Over lunch, Burton gave her the germ of the idea for
Edward
Scissorhands: "Tim told me about an image that he had of a boy with
scissors for hands. We never talked about him as a creation--that's all he said.
But I was really struck by the power of that image and what it meant, the thought
of someone who can't touch anything without harming it."
The first idea was to do the story as a musical: "Tim was filming
Beetlejuice at
the time and was getting a lot of flak about the 'realism' of the piece. We thought
that if it was a musical no one would question the
'realism' of
Edward. So I wrote a treatment and some songs. Tim was so
happy with the sample dialogue that I had whipped into the treatment that I went
straight ahead with the script. The first draft took me three weeks and essentially
it is that draft that you see on the screen." The film is, however, no longer
a musical.
Thompson is the first to admit that such a smooth ride for a first time writer
is "amazing". Her only other experience had been with
Surburbia director
Penelope Spheeris, who had optioned Firstborn and subsequently discovered that
it wasn't a subject that Hollywood wanted to grapple with. Thompson learnt enough
from Spheeris about screenwriting, however, to feel that the time had not been
wasted.
As associate producer as well as writer, Thompson enjoyed an unusual involvement
in the production of
Edward Scissorhands. Her own approach to the material
worked well with the consummate stylist Burton. "I think it's an insult
to a director to give him or her stage directions--it's none of my
business."
She was delighted with the final look of the film: "What we were all after
in the pastel houses and hilarious Sixties costumes was a memory of childhood,
not literally a period piece, but what it would have felt like to us, our sweetest
and sourest memories.
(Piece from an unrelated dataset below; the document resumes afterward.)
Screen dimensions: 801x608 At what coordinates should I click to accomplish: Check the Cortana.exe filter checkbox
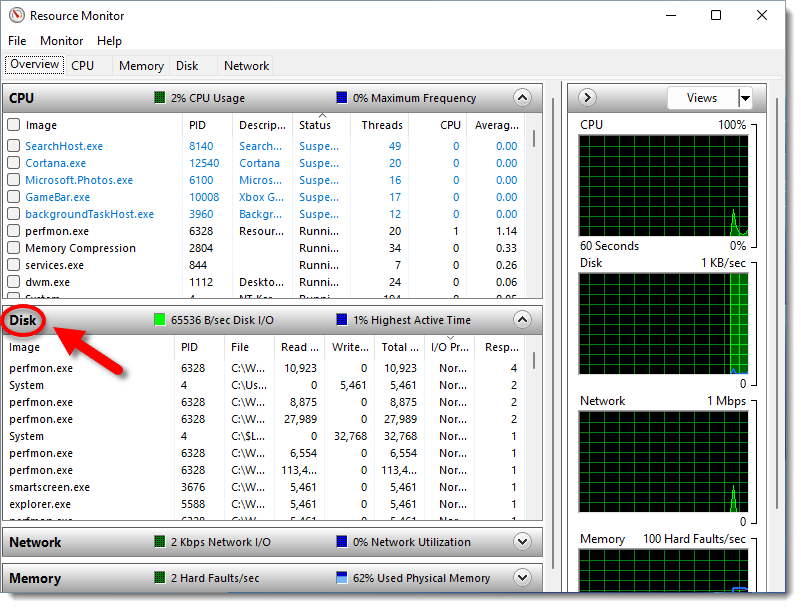[15, 163]
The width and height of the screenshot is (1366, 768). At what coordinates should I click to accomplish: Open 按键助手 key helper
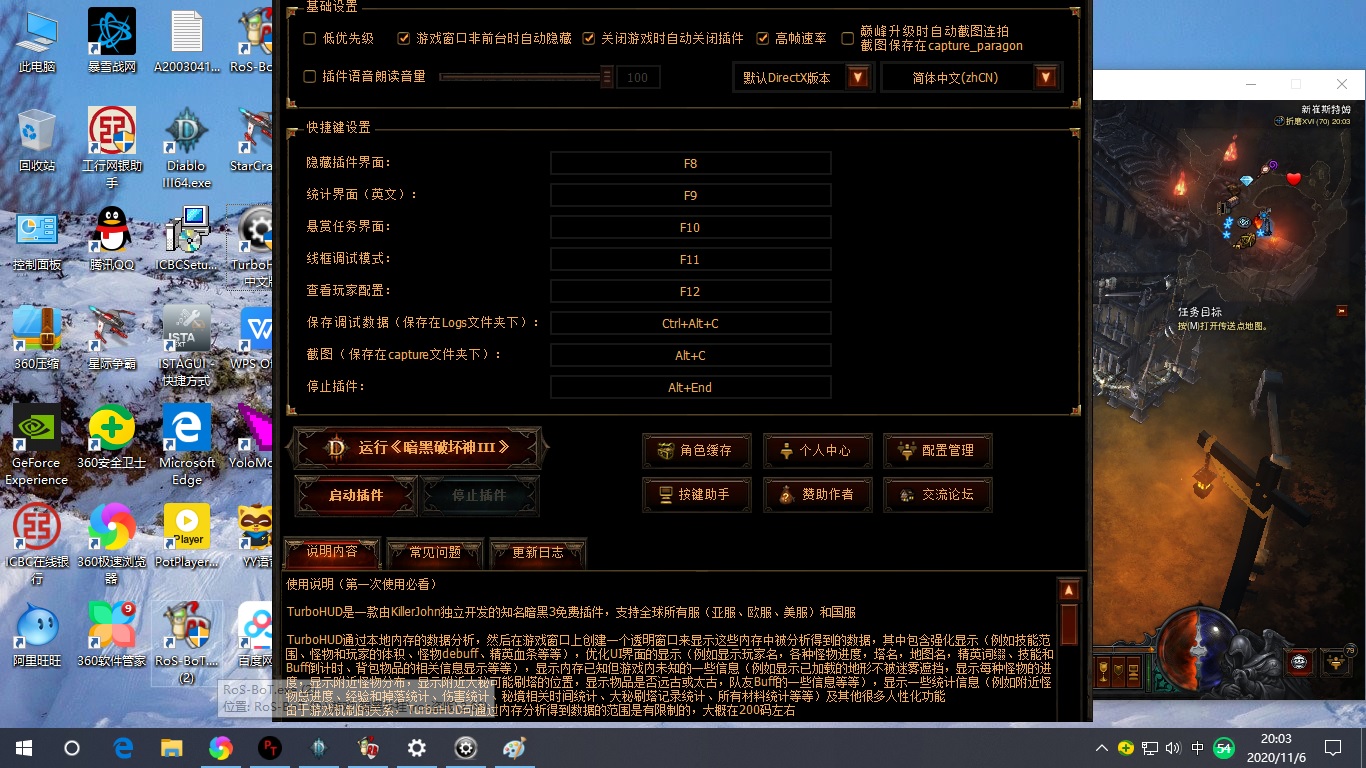(696, 495)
I am from a neighbourhood emotionally very like that one,
an American suburban vision of the world which is essentially a world run by
women into which the men are invited as guests for overnight
stays."
Thompson now finds herself pegged as a comic gothic writer. "Of all the
pigeon-holes that is certainly the right one for me," she says. "I
am much happier when things are pushed to the extreme, whereas the darkness seems
to frighten most people off. I am interested in the humour that can erupt out
of those sort of situations, it's much more fun than the earnest, noble type
of
stories." She prefers dealing in metaphors since it is a "cleaner,
neater way of saying things."
The revival of interest in the American pop gothic tradition seems to indicate
that there will be plenty of work around. Indeed, along with Larry Wilson, writer
of
Beetlejuice, she was drafted into scripting the film version of
The
Addams Family. Unfortunately both writers were dumped three weeks prior to
production. "It was hard, but since it was an assignment I didn't feel as
if it were bits of my blood in that film." Typically, she found her perception
of Charles Addam's drawings differed from the usual: "To me they were such
witty allusions to the decaying WASP culture of New England--all those American
aristocrats."
Her own projects include a script about a man who thinks he's a
chicken. "Everybody wants to rehabilitate him and he goes along with it
for
a while, but ultimately he reverses because he knows what he is doing." She
also has plans to direct with a script that she was most secretive
about. "Part of it takes place in the 1920s, since it is a period that fascinates
me so much. I read this statistic that between 1910 and 1922 women shed 80 per
cent of their underclothing--that's about 12 pounds of underwear, imagine what
that must have felt like. I would really like to explore
that."
The story came to mind when she was exploring the attic in the family house where
the paraphernalia of four generations is stored: "I've found the weirdest
icons up there." It sounds like an analogy for her imagination, which rattles
with references to Minnelli musicals, the Iliad and
Abbott and Costello Meet
Frankenstein. Thompson is a collector of the eccentric and the sinister,
and her country provides plenty of material. "I don't think that there is
a place more repressed than America. I love the way that it leaks out: it has
to."
Edward Scissorhands will be released in July.